Все это столь внезапно и столь непостижимо после публичных похвал, облетевших страну, что онемевшему Герману поначалу представится, будто бы и не о нем, Германе, идет разговор и не к «Вступлению» относятся все эти жестокие слова.

— Мне показалось, что идет речь о совсем другом сочинении, которое Горькому не нравится.

Бранил его Горький немилосердно — за языковые неточности, за стремление к афористичности, за общие места и за «гладкие», «казалось бы, без сучка и задоринки, обтекаемые фразы», за «одел» там, где надо писать «надел», и за «надел» там, где надо писать «одел», и за очень, очень, очень многое другое.

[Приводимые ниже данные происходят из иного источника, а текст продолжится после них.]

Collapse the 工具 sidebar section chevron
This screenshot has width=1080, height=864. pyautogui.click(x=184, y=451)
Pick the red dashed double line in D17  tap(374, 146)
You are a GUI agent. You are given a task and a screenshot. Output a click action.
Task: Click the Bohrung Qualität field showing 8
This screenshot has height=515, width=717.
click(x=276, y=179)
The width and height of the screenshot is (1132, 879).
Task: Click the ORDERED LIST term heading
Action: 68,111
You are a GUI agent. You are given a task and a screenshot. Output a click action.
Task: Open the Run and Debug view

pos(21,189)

Слышится сквозь грозу итакой поучительный — отнюдь не для одного молодого Германа — диалог:

«— Вы сколько раз этот свой роман переписывали?

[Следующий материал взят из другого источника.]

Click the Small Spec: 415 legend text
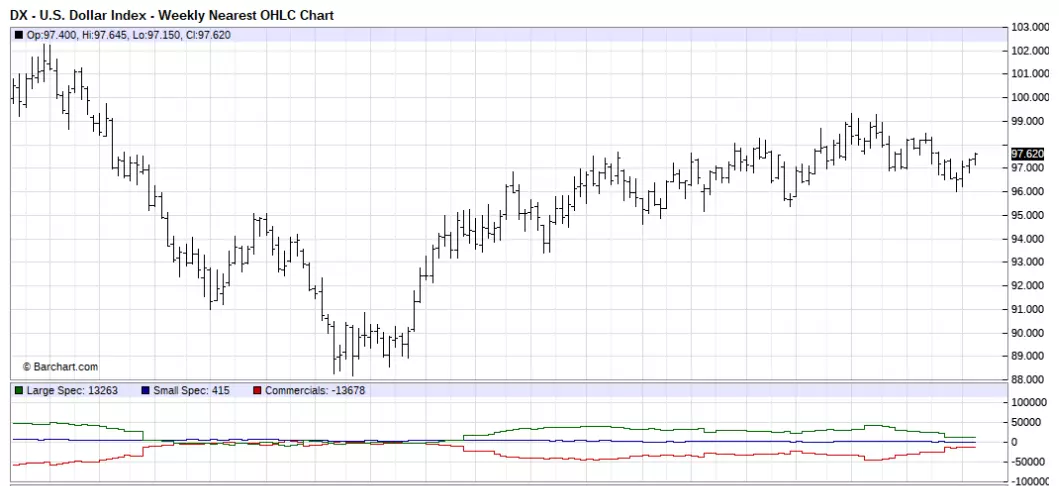The width and height of the screenshot is (1059, 486). [x=191, y=390]
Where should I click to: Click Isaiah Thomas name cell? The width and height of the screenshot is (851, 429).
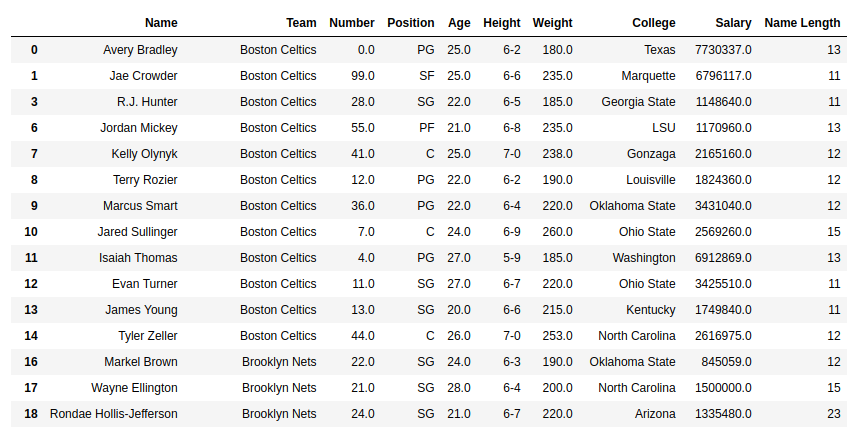pos(138,258)
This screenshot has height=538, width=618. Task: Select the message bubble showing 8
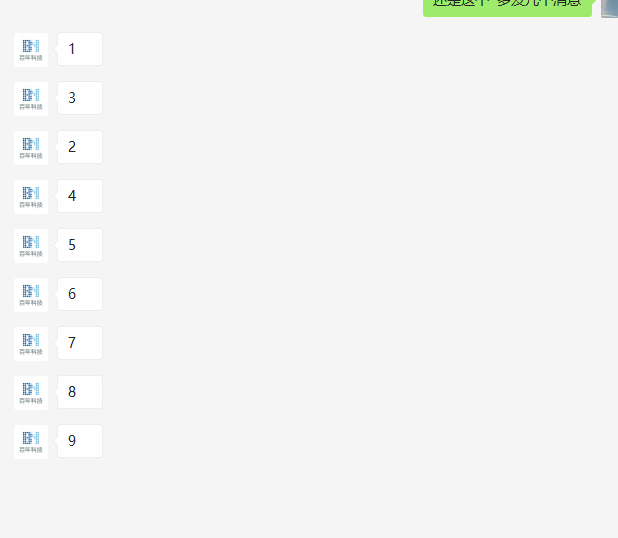[x=80, y=392]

— Один, — не без гордости заявил я.

— А вам, сударь, не кажется, что это хулиганство?»

И Горький советует скрывать такие вещи от людей, «как мелкое воровство, а не хвастаться ими».

«— Один! — повторил он с непередаваемой интонацией возмущения и брезгливости. — Значит, сколько посидел, столько и написал. Хорош добрый молодец!»

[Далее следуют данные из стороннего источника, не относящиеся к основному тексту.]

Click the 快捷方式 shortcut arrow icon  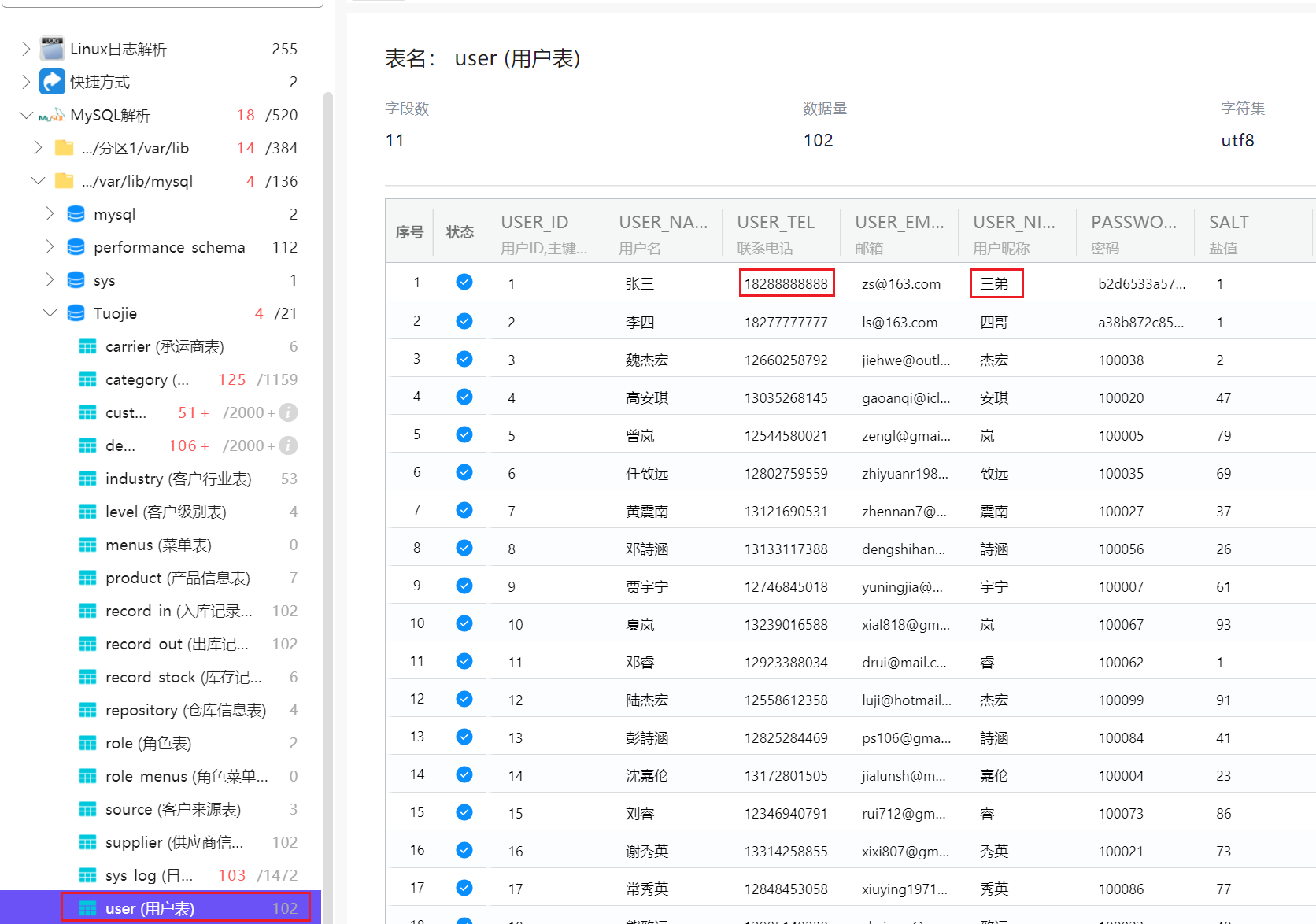click(52, 82)
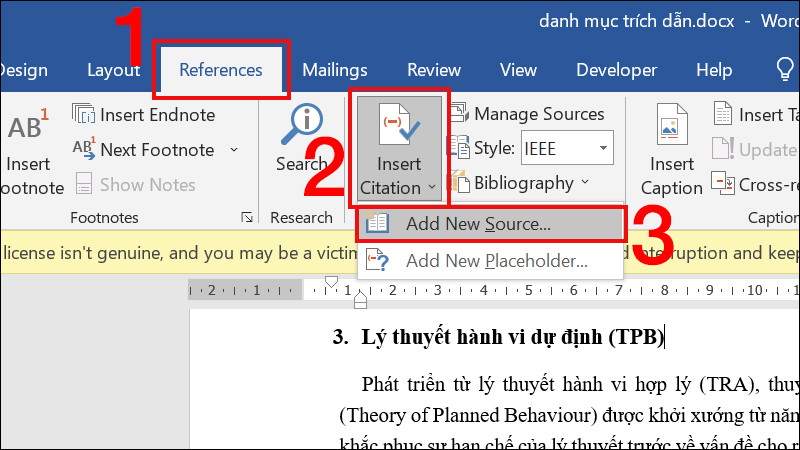Switch to the Mailings tab
Screen dimensions: 800x450
[335, 70]
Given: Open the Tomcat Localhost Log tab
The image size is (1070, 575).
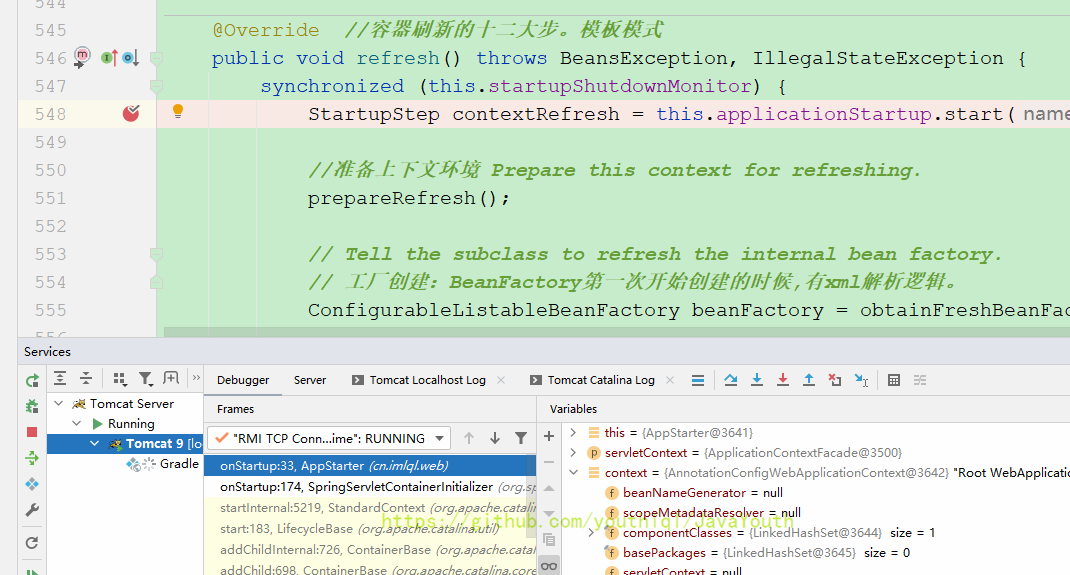Looking at the screenshot, I should pos(427,380).
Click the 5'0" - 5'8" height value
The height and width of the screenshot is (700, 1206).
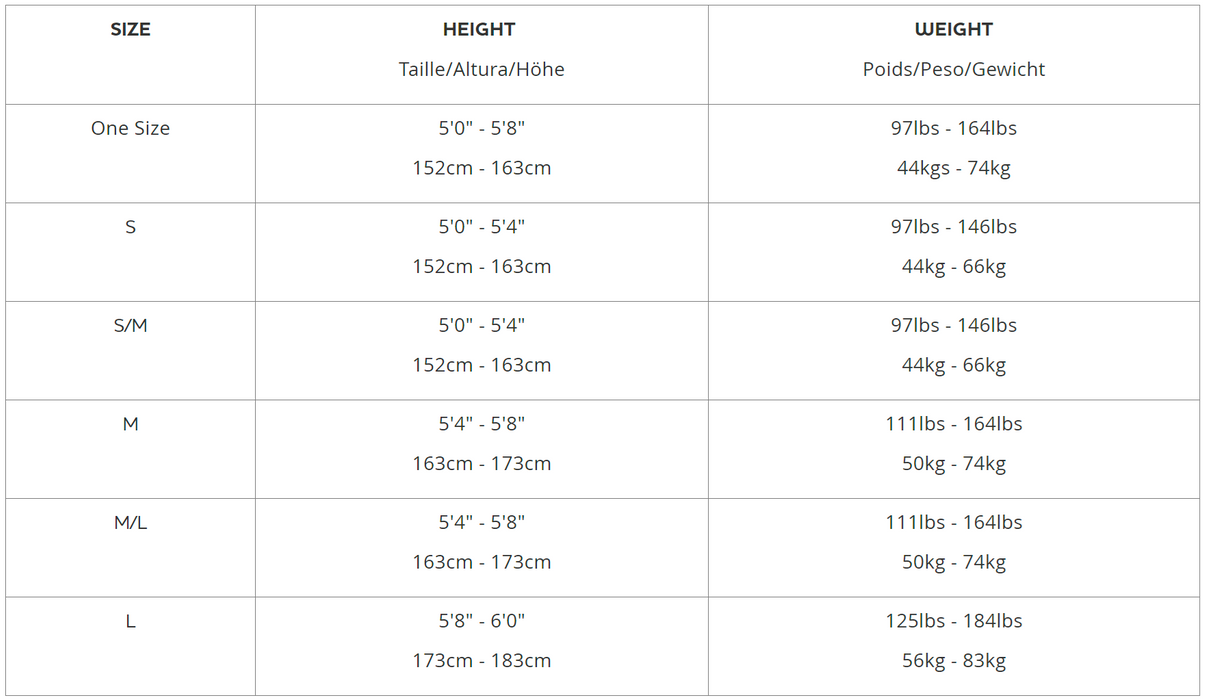[481, 128]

Герман всю свою жизнь возился с рукописями молодых писателей, встречался не раз с оскорбительной для уважающих свою профессию литераторов скорописью, каковой иные еще и хвастают, почитая ее за некое моцартианство, хотя моцартианства тут на грош, а больше безответственного отношения к самому себе, и к своему делу, и к своему имени.

Полагаю — отсюда та нравоучительная беспощадность, с какой вспоминает Герман свое первое знакомство с Горьким.

«Горький прочитал и сказал мне угрюмо:

— Теперь лучше. Значительно лучше. Почти хорошо. Но, понимаете ли, почти».

Спустя год Всеволод Эмильевич Мейерхольд, не зная ничего об этом «тайном» разговоре Германа с Горьким, а слыша про роман одни лишь публичные похвалы, тоже скажет о «Вступлении»:

«Почти шедевр».

{328} И Герман с горечью и тоской, припомнив ту горьковскую «грозу», подумает:

«Что может быть хуже “почти шедевра”?»

И заметит — много позже:

«Что касается излюбленных страниц в моих же произведениях, то мне назвать что-либо трудно, почти ничего из опубликованного меня потом не удовлетворяет. Обычно, пока пишу — нравится, потом меньше, но все-таки еще кажется, что получилось то, о чем мечтал. А когда перечитываю то, что опубликовано, злюсь, особенно спустя несколько лет. Может быть, этим объясняется мой упорный возврат к старым темам, образам, переработке старых произведений. Вероятно, есть какой-то разрыв между моей фантазией, воображением и тем, что получается на бумаге».

 

Герман пришел в гости, когда я сидел за пишущей машинкой. С мальчишеским, несколько невежливым любопытством смотрит на вложенный лист.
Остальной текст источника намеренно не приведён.